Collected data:
---------------

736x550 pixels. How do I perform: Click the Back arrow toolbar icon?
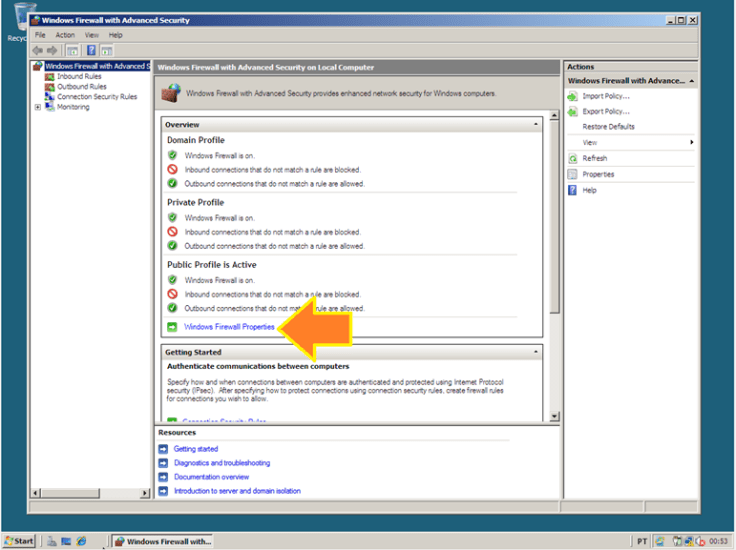click(37, 50)
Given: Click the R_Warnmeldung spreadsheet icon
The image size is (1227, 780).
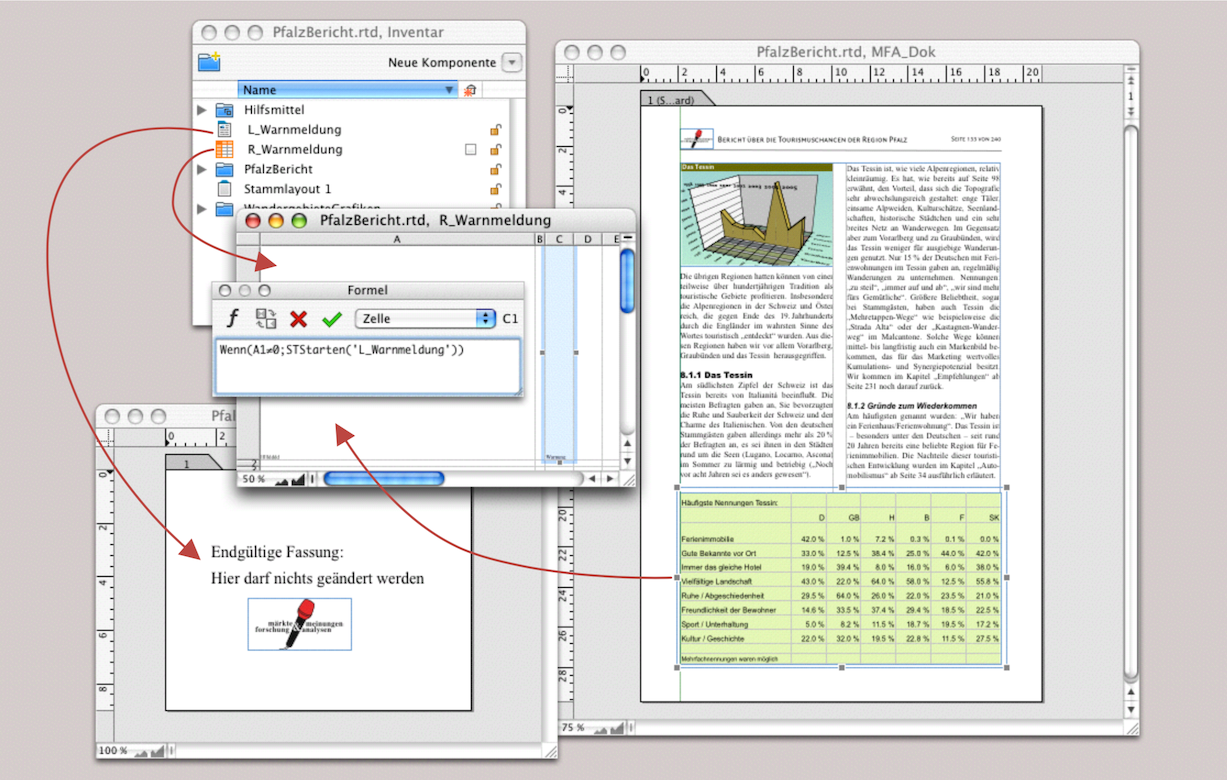Looking at the screenshot, I should coord(225,150).
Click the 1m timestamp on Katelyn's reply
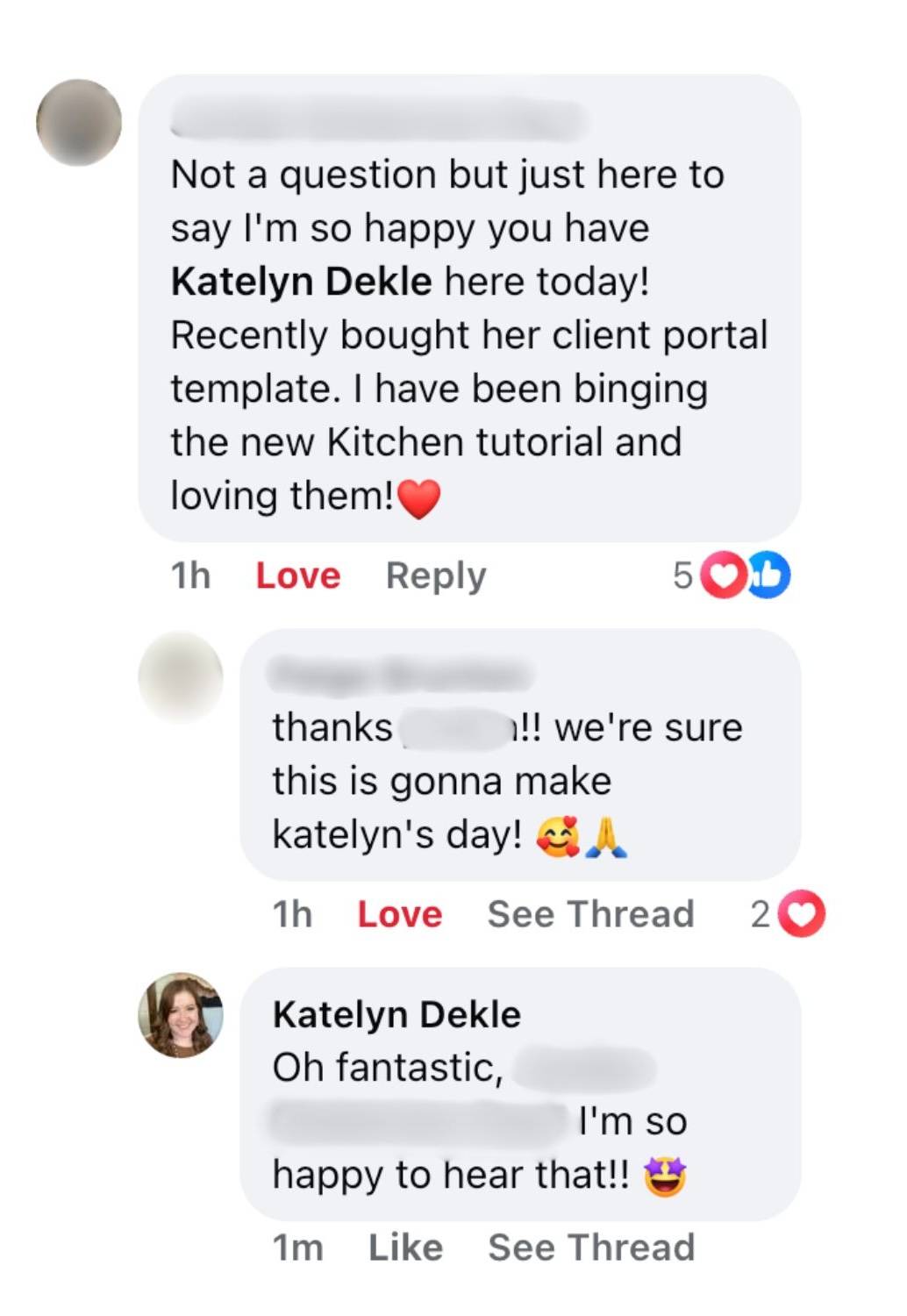 pyautogui.click(x=297, y=1248)
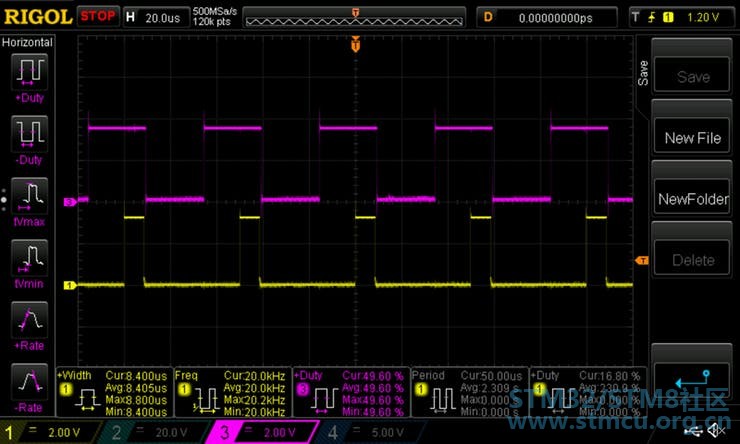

---------------

◆ Problem to solve ◆
Excluding the pictures, transcribe all of the entries exactly.

◆ Response ◆
736x550 pixels. How do I perform: Click the Back arrow toolbar icon?
click(37, 50)
Given: Click the R_Warnmeldung spreadsheet icon
The image size is (1227, 780).
Looking at the screenshot, I should coord(225,150).
Click the 1m timestamp on Katelyn's reply
 pyautogui.click(x=297, y=1248)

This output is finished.